Le regine dell'estate: Cinque Terre, Villasimius, Pollica, Arzachena, Otranto, Santa Teresa di Gallura, Bosa, Castiglion della Pescaia, Sirolo e Ustica.

 

Datteri di mare? No, grazie!

datteroIl dattero di mare è un mollusco bivalve perforatore che colonizza le rocce calcaree, fino a 35 metri di profondità. Non è una specie in via di estinzione, ma la sua cattura provoca la distruzione delle scogliere in cui vive: i datteri vengono raccolti spaccando e sminuzzando la roccia con picconi, scalpelli e addirittura martelli pneumatici. Il risultato è la completa desertificazione dei fondali. Si tratta di uno dei più gravi fenomeni di erosione della biodiversità in Mediterraneo.

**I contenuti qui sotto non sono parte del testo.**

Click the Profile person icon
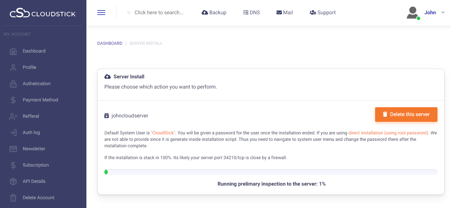 (13, 68)
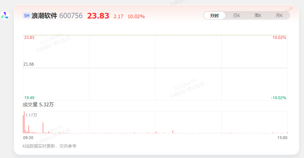Image resolution: width=304 pixels, height=158 pixels.
Task: Click the -10.02% lower limit label
Action: pyautogui.click(x=278, y=98)
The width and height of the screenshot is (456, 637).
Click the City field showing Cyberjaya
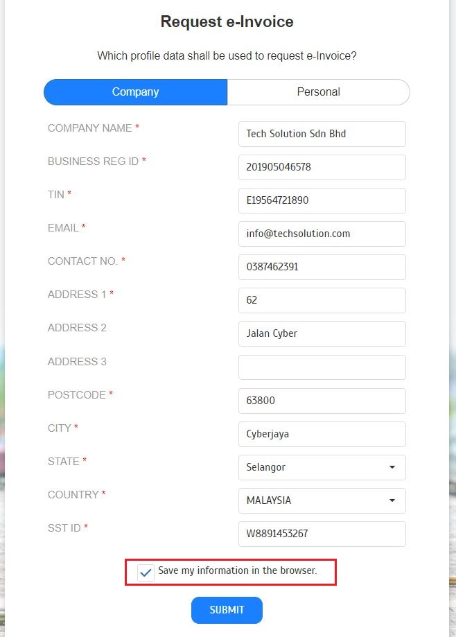[x=322, y=434]
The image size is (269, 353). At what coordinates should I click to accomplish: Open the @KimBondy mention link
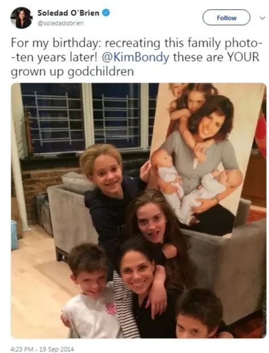pyautogui.click(x=136, y=57)
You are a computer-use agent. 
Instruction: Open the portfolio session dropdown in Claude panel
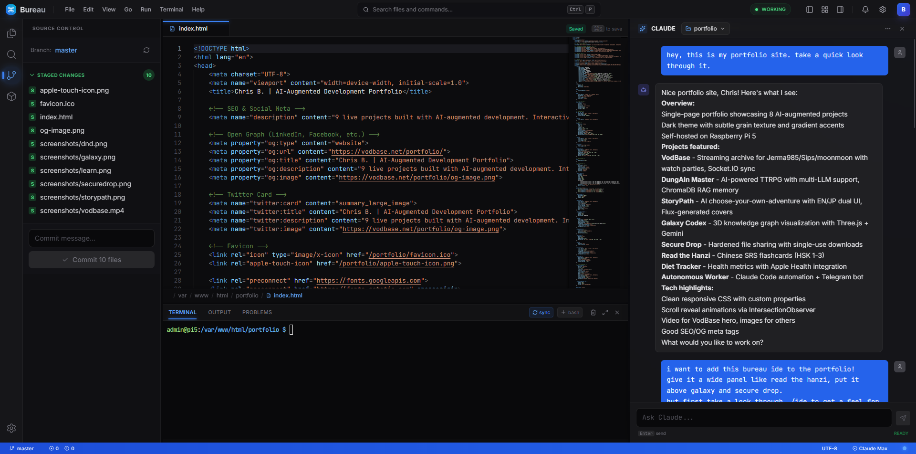click(705, 29)
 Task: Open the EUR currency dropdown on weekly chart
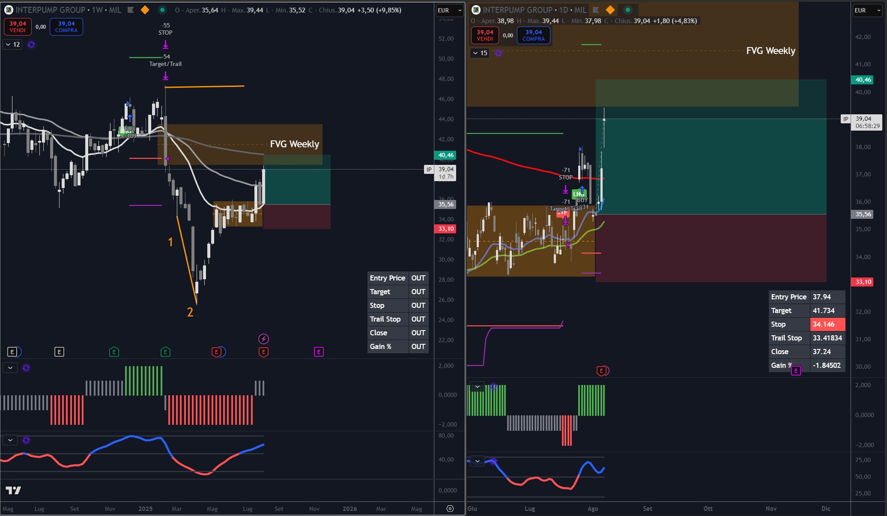[449, 10]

La pesca del dattero è vietata nel nostro paese già dal 1988. In tempi più recenti anche la commercializzazione e ogni forma di importazione sono state bandite. Dunque chi offre datteri, sia in pescheria che al ristorante, è di sicuro fuori legge. Un datteraio professionista preleva al giorno tra i 15 e i 25 kg di datteri; questo vuol dire che tira su tra i 1250 e i 2000 individui.

Ogni anno vengono raccolte tra le 80 e le 180 tonnellate di datteri, equivalenti a 6 / 15 milioni di individui e a 30 / 40 ettari di fondali desertificati.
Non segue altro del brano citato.